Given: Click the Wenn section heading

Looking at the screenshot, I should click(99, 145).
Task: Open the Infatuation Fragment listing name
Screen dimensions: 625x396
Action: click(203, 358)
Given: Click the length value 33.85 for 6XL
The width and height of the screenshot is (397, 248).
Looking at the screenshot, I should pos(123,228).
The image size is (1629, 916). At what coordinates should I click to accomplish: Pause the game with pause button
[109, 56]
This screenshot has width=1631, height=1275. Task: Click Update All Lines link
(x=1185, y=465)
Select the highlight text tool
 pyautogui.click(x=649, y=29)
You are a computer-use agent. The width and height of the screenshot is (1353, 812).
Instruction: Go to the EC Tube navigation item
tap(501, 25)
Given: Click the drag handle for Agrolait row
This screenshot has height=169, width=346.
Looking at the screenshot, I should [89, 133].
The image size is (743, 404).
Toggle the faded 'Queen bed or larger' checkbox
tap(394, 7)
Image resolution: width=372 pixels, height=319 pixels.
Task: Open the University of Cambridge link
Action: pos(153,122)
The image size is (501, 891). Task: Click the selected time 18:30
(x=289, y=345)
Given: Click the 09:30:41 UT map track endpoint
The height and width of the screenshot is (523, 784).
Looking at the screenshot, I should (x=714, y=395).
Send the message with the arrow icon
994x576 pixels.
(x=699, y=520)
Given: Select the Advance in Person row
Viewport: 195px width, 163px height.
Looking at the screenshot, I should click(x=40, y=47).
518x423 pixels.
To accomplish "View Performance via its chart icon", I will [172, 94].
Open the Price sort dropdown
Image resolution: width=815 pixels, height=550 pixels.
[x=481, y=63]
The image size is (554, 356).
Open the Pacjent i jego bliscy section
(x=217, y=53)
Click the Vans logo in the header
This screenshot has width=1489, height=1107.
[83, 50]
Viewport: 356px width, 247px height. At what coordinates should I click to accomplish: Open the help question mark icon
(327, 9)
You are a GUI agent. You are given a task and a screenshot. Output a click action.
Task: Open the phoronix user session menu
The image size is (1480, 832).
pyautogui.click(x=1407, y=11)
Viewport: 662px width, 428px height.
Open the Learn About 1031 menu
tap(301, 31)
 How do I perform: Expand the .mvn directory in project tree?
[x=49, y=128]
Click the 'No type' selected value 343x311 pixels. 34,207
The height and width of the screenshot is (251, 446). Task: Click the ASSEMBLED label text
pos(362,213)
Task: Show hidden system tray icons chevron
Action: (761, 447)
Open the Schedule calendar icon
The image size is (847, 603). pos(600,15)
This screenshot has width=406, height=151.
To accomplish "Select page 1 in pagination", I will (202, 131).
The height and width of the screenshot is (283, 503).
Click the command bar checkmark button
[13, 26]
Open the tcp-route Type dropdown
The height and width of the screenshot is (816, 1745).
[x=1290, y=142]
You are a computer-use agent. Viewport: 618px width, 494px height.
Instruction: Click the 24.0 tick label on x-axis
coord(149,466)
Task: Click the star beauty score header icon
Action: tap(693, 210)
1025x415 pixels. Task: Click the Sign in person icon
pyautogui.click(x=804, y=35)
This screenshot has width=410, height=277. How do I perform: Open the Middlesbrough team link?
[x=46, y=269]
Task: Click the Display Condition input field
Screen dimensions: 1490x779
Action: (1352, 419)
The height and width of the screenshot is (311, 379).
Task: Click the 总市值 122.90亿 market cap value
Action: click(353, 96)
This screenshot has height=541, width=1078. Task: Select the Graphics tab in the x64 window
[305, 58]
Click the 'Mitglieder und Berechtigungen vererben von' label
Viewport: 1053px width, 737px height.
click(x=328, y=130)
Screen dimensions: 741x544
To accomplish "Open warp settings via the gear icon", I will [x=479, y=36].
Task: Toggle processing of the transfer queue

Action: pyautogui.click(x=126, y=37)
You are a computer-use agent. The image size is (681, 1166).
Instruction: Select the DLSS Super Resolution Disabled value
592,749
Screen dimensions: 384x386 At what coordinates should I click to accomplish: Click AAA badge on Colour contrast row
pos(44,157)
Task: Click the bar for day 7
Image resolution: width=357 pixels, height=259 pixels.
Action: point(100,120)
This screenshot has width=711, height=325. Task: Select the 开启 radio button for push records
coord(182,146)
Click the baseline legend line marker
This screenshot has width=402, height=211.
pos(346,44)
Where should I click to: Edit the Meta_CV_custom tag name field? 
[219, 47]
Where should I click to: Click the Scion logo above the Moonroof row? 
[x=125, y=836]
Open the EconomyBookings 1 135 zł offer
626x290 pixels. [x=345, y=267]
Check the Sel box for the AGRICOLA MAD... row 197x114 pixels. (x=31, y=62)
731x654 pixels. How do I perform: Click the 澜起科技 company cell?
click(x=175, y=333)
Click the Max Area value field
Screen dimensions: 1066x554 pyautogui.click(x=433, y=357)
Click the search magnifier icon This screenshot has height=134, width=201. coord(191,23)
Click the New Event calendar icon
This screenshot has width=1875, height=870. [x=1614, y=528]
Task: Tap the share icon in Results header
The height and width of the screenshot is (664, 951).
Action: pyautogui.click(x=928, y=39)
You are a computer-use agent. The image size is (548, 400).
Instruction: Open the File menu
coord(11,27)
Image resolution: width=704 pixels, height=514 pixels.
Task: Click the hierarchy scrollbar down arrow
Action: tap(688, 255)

(Cosa fare) Riporta tutte le righe qui sopra cambiando "arrow icon" in "paper plane icon" e lasciando invariato tutto il resto.

(Risultato finale)
Given: Click the Wenn section heading

Looking at the screenshot, I should click(99, 145).
Task: Open the Infatuation Fragment listing name
Screen dimensions: 625x396
Action: click(203, 358)
Given: Click the length value 33.85 for 6XL
The width and height of the screenshot is (397, 248).
Looking at the screenshot, I should pos(123,228).
The image size is (1629, 916). At what coordinates should I click to accomplish: Pause the game with pause button
[109, 56]
This screenshot has width=1631, height=1275. Task: Click Update All Lines link
(x=1185, y=465)
Select the highlight text tool
 pyautogui.click(x=649, y=29)
You are a computer-use agent. The width and height of the screenshot is (1353, 812).
Instruction: Go to the EC Tube navigation item
tap(501, 25)
Given: Click the drag handle for Agrolait row
This screenshot has height=169, width=346.
Looking at the screenshot, I should [89, 133].
The image size is (743, 404).
Toggle the faded 'Queen bed or larger' checkbox
tap(394, 7)
Image resolution: width=372 pixels, height=319 pixels.
Task: Open the University of Cambridge link
Action: pos(153,122)
The image size is (501, 891). Task: Click the selected time 18:30
(x=289, y=345)
Given: Click the 09:30:41 UT map track endpoint
The height and width of the screenshot is (523, 784).
Looking at the screenshot, I should (x=714, y=395).
Send the message with the paper plane icon
994x576 pixels.
(x=699, y=520)
Given: Select the Advance in Person row
Viewport: 195px width, 163px height.
Looking at the screenshot, I should click(x=40, y=47).
518x423 pixels.
To accomplish "View Performance via its chart icon", I will [172, 94].
Open the Price sort dropdown
Image resolution: width=815 pixels, height=550 pixels.
[x=481, y=63]
The image size is (554, 356).
Open the Pacjent i jego bliscy section
(x=217, y=53)
Click the Vans logo in the header
This screenshot has width=1489, height=1107.
[83, 50]
Viewport: 356px width, 247px height. At what coordinates should I click to accomplish: Open the help question mark icon
(327, 9)
You are a GUI agent. You are given a task and a screenshot. Output a click action.
Task: Open the phoronix user session menu
The image size is (1480, 832).
pyautogui.click(x=1407, y=11)
Viewport: 662px width, 428px height.
Open the Learn About 1031 menu
tap(301, 31)
 How do I perform: Expand the .mvn directory in project tree?
[x=49, y=128]
Click the 'No type' selected value 343x311 pixels. 34,207
The height and width of the screenshot is (251, 446). Task: Click the ASSEMBLED label text
pos(362,213)
Task: Show hidden system tray icons chevron
Action: (761, 447)
Open the Schedule calendar icon
The image size is (847, 603). pos(600,15)
This screenshot has width=406, height=151.
To accomplish "Select page 1 in pagination", I will (202, 131).
The height and width of the screenshot is (283, 503).
Click the command bar checkmark button
[13, 26]
Open the tcp-route Type dropdown
The height and width of the screenshot is (816, 1745).
[x=1290, y=142]
You are a computer-use agent. Viewport: 618px width, 494px height.
Instruction: Click the 24.0 tick label on x-axis
coord(149,466)
Task: Click the star beauty score header icon
Action: tap(693, 210)
1025x415 pixels. Task: Click the Sign in person icon
pyautogui.click(x=804, y=35)
This screenshot has width=410, height=277. How do I perform: Open the Middlesbrough team link?
[x=46, y=269]
Task: Click the Display Condition input field
Screen dimensions: 1490x779
Action: (1352, 419)
The height and width of the screenshot is (311, 379).
Task: Click the 总市值 122.90亿 market cap value
Action: click(353, 96)
This screenshot has height=541, width=1078. Task: Select the Graphics tab in the x64 window
[305, 58]
Click the 'Mitglieder und Berechtigungen vererben von' label
Viewport: 1053px width, 737px height.
click(x=328, y=130)
Screen dimensions: 741x544
To accomplish "Open warp settings via the gear icon", I will [x=479, y=36].
Task: Toggle processing of the transfer queue

Action: pyautogui.click(x=126, y=37)
You are a computer-use agent. The image size is (681, 1166).
Instruction: Select the DLSS Super Resolution Disabled value
592,749
Screen dimensions: 384x386 At what coordinates should I click to accomplish: Click AAA badge on Colour contrast row
pos(44,157)
Task: Click the bar for day 7
Image resolution: width=357 pixels, height=259 pixels.
Action: point(100,120)
This screenshot has width=711, height=325. Task: Select the 开启 radio button for push records
coord(182,146)
Click the baseline legend line marker
This screenshot has width=402, height=211.
pos(346,44)
Where should I click to: Edit the Meta_CV_custom tag name field? 
[219, 47]
Where should I click to: Click the Scion logo above the Moonroof row? 
[x=125, y=836]
Open the EconomyBookings 1 135 zł offer
626x290 pixels. [x=345, y=267]
Check the Sel box for the AGRICOLA MAD... row 197x114 pixels. (x=31, y=62)
731x654 pixels. How do I perform: Click the 澜起科技 company cell?
click(x=175, y=333)
Click the Max Area value field
Screen dimensions: 1066x554 pyautogui.click(x=433, y=357)
Click the search magnifier icon This screenshot has height=134, width=201. coord(191,23)
Click the New Event calendar icon
This screenshot has width=1875, height=870. [x=1614, y=528]
Task: Tap the share icon in Results header
The height and width of the screenshot is (664, 951).
Action: pyautogui.click(x=928, y=39)
You are a computer-use agent. The image size is (548, 400).
Instruction: Open the File menu
coord(11,27)
Image resolution: width=704 pixels, height=514 pixels.
Task: Click the hierarchy scrollbar down arrow
Action: tap(688, 255)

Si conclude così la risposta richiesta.